Task instructions >>
What is needed here is an exact repetition of the records below, beginning at the line that has "The width and height of the screenshot is (1361, 896)." and stopping after the line that has "The height and width of the screenshot is (812, 1480).".

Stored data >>
********************
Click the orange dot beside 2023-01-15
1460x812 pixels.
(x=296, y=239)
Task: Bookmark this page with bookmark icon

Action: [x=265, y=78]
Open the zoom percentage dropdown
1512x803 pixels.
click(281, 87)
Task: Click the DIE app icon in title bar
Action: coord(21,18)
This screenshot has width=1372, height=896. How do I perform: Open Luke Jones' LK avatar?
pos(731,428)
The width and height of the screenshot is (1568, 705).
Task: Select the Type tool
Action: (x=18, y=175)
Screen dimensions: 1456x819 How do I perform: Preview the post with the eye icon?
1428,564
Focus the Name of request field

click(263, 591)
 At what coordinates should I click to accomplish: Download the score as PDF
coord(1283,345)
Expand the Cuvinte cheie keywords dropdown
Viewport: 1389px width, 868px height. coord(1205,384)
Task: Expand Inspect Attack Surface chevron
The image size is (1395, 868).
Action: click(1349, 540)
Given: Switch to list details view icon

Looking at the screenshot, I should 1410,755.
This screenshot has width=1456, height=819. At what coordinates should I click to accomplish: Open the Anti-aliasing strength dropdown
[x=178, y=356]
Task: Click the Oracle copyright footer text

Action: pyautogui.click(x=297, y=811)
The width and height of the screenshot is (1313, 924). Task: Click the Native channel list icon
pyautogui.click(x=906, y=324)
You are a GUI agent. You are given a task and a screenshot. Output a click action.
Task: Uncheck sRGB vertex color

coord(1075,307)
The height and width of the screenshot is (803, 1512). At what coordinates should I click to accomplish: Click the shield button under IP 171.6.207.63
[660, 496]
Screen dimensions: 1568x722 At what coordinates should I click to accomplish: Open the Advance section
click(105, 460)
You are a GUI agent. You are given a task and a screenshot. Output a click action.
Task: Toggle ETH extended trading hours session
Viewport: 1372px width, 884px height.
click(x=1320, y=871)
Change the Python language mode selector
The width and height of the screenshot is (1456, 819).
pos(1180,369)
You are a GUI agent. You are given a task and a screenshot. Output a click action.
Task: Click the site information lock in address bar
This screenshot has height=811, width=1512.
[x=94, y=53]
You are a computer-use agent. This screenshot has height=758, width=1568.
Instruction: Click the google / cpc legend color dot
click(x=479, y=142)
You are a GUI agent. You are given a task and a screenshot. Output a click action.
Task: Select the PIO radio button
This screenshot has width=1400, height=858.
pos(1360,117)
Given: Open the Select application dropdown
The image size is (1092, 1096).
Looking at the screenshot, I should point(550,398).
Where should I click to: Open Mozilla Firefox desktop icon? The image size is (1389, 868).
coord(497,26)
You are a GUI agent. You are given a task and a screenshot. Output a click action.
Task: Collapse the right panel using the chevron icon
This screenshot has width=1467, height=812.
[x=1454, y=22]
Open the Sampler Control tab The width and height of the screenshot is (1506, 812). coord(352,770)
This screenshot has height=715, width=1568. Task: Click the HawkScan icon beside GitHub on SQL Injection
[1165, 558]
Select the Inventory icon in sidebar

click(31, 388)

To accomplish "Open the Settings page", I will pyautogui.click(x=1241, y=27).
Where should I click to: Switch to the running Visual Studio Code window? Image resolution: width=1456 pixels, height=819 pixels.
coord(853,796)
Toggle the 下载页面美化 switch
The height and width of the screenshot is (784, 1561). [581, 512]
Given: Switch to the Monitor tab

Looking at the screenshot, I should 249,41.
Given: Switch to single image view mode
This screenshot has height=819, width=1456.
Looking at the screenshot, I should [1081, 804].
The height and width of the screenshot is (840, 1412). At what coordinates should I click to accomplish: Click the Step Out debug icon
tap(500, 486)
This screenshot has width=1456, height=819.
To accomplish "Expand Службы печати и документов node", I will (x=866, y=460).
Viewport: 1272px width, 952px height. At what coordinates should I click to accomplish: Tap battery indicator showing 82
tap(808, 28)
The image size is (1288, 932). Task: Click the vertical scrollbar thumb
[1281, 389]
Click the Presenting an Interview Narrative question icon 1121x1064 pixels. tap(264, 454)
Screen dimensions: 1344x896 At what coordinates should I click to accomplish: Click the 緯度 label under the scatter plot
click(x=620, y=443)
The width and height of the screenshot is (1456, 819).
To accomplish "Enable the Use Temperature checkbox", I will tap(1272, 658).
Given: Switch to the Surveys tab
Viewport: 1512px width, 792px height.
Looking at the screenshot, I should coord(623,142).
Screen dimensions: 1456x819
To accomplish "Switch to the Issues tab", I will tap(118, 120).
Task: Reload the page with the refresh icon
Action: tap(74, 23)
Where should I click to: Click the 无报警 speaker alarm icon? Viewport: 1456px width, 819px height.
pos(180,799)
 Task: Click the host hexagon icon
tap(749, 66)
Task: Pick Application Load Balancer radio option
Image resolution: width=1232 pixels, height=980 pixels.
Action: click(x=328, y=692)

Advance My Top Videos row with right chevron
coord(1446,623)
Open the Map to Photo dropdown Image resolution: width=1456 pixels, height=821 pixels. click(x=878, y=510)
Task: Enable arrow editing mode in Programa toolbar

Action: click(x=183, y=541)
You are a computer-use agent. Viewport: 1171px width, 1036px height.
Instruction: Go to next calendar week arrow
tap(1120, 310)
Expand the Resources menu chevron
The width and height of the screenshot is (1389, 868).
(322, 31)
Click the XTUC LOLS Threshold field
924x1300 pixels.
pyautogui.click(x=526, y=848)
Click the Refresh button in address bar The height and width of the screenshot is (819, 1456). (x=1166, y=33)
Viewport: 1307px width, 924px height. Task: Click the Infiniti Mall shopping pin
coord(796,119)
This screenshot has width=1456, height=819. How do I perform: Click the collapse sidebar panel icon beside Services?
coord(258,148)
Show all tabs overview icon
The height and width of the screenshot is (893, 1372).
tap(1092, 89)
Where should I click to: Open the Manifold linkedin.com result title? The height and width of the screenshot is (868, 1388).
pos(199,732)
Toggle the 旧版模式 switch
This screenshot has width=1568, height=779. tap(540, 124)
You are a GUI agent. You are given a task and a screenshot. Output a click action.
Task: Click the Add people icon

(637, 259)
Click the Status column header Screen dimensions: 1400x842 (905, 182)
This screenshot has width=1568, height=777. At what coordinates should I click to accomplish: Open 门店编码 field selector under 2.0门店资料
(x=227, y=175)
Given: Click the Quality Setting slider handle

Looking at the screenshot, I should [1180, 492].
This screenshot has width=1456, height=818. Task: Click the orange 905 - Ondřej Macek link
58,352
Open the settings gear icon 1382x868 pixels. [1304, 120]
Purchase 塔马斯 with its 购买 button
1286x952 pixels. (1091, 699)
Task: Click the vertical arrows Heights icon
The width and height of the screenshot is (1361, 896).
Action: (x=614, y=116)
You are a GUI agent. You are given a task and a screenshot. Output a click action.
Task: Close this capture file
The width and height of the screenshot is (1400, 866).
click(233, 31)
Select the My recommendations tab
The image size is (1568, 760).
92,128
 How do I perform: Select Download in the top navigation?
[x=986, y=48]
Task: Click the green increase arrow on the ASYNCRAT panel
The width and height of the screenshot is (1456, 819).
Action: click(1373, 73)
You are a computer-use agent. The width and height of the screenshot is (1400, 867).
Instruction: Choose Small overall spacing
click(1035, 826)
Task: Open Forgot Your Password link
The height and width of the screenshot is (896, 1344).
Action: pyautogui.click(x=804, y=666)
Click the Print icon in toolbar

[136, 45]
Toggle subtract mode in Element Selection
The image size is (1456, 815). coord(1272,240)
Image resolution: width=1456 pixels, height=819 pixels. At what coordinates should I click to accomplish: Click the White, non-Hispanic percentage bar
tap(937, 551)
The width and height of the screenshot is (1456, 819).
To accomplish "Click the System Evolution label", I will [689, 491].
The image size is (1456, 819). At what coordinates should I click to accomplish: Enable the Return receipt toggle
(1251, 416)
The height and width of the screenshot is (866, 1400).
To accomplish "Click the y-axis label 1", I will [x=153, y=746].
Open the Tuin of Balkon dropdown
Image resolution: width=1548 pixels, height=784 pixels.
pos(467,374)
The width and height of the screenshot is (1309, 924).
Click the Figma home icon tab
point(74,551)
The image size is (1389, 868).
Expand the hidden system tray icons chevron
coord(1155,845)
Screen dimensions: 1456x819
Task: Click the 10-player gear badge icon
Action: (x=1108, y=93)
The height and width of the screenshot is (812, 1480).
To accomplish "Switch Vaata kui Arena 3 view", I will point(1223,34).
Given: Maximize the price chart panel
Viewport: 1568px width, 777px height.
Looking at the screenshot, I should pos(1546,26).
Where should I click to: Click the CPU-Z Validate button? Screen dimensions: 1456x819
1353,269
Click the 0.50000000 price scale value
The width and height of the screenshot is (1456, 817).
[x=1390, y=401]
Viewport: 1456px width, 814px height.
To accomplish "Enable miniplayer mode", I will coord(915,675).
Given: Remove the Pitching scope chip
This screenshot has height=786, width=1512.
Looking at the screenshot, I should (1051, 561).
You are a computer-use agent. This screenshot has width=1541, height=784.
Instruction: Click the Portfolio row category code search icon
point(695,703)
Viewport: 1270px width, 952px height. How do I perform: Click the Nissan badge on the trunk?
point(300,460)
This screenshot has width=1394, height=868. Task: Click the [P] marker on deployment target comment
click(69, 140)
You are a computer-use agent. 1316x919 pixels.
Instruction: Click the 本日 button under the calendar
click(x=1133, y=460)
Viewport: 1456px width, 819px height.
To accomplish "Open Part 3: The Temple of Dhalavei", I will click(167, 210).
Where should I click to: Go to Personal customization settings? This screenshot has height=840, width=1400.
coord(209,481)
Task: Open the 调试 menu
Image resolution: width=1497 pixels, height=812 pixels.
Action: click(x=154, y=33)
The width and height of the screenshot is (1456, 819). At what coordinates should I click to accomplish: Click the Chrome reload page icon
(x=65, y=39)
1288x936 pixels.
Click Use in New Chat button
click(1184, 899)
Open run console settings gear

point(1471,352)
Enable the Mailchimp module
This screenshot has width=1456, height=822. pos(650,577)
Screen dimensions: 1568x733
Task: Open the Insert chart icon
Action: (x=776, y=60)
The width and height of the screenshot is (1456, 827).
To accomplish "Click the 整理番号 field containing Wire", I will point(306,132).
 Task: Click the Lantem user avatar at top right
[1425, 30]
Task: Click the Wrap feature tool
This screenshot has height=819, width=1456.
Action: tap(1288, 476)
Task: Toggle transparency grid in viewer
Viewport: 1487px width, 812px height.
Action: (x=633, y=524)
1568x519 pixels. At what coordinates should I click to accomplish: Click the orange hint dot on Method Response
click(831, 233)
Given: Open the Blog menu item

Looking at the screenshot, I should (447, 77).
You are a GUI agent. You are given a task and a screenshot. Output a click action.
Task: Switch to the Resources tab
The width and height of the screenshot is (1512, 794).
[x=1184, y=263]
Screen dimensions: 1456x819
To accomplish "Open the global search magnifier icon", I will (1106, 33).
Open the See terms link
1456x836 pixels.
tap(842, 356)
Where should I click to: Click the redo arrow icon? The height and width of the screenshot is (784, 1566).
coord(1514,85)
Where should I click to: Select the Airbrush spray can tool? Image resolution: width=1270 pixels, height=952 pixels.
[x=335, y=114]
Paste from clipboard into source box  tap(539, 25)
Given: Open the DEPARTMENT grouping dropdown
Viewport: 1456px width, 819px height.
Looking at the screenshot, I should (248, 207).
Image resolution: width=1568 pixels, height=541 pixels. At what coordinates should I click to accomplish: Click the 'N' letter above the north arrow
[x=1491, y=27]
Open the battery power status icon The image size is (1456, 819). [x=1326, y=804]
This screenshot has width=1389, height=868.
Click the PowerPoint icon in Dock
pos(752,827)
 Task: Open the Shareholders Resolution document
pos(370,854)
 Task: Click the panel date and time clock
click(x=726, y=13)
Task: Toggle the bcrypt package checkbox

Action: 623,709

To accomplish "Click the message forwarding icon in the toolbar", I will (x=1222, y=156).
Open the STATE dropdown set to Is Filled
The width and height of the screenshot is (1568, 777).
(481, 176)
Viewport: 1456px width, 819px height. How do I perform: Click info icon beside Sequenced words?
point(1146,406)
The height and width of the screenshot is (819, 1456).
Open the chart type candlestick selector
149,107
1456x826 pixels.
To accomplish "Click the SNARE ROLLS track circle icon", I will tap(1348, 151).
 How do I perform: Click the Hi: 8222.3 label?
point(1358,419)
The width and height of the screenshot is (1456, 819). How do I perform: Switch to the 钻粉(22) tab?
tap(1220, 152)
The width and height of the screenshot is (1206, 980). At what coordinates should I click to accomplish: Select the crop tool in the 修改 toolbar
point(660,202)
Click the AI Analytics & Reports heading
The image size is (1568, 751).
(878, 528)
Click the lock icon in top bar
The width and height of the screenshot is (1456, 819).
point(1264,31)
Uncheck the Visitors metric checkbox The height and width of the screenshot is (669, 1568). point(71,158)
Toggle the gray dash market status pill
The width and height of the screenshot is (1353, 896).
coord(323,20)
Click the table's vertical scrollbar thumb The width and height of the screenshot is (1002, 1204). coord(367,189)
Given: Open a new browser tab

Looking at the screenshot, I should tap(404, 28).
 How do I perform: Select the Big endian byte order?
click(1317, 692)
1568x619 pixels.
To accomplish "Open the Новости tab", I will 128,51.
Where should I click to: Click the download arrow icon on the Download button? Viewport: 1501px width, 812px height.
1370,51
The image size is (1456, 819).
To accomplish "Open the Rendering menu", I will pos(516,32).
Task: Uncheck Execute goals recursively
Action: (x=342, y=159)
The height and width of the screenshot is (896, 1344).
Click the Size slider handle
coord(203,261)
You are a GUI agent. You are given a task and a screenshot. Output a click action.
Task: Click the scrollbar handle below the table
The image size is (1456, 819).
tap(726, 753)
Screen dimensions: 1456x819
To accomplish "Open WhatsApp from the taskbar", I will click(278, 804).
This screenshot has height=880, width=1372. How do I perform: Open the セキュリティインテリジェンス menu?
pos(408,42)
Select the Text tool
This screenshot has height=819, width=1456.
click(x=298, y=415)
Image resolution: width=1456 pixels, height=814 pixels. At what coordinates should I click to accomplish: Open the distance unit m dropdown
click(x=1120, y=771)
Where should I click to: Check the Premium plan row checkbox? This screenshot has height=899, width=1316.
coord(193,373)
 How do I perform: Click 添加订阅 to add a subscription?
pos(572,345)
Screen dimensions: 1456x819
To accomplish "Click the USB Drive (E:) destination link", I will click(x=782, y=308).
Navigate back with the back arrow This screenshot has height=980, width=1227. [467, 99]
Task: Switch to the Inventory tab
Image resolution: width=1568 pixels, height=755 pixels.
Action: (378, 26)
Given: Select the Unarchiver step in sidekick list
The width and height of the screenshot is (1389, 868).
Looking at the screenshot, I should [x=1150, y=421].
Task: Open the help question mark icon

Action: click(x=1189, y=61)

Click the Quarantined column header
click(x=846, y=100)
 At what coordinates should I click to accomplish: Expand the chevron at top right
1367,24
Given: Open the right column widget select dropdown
********************
Reply to the task >>
The width and height of the screenshot is (1361, 896).
Action: (x=614, y=116)
You are a GUI agent. You are given a task and a screenshot. Output a click action.
Task: Close this capture file
The width and height of the screenshot is (1400, 866).
click(233, 31)
Select the My recommendations tab
The image size is (1568, 760).
92,128
 How do I perform: Select Download in the top navigation?
[x=986, y=48]
Task: Click the green increase arrow on the ASYNCRAT panel
The width and height of the screenshot is (1456, 819).
Action: click(1373, 73)
You are a computer-use agent. The width and height of the screenshot is (1400, 867).
Instruction: Choose Small overall spacing
click(1035, 826)
Task: Open Forgot Your Password link
The height and width of the screenshot is (896, 1344).
Action: pyautogui.click(x=804, y=666)
Click the Print icon in toolbar

[136, 45]
Toggle subtract mode in Element Selection
The image size is (1456, 815). coord(1272,240)
Image resolution: width=1456 pixels, height=819 pixels. At what coordinates should I click to accomplish: Click the White, non-Hispanic percentage bar
tap(937, 551)
The width and height of the screenshot is (1456, 819).
To accomplish "Click the System Evolution label", I will [689, 491].
The image size is (1456, 819). At what coordinates should I click to accomplish: Enable the Return receipt toggle
(1251, 416)
The height and width of the screenshot is (866, 1400).
To accomplish "Click the y-axis label 1", I will [x=153, y=746].
Open the Tuin of Balkon dropdown
Image resolution: width=1548 pixels, height=784 pixels.
pos(467,374)
The width and height of the screenshot is (1309, 924).
Click the Figma home icon tab
point(74,551)
The image size is (1389, 868).
Expand the hidden system tray icons chevron
coord(1155,845)
Screen dimensions: 1456x819
Task: Click the 10-player gear badge icon
Action: (x=1108, y=93)
The height and width of the screenshot is (812, 1480).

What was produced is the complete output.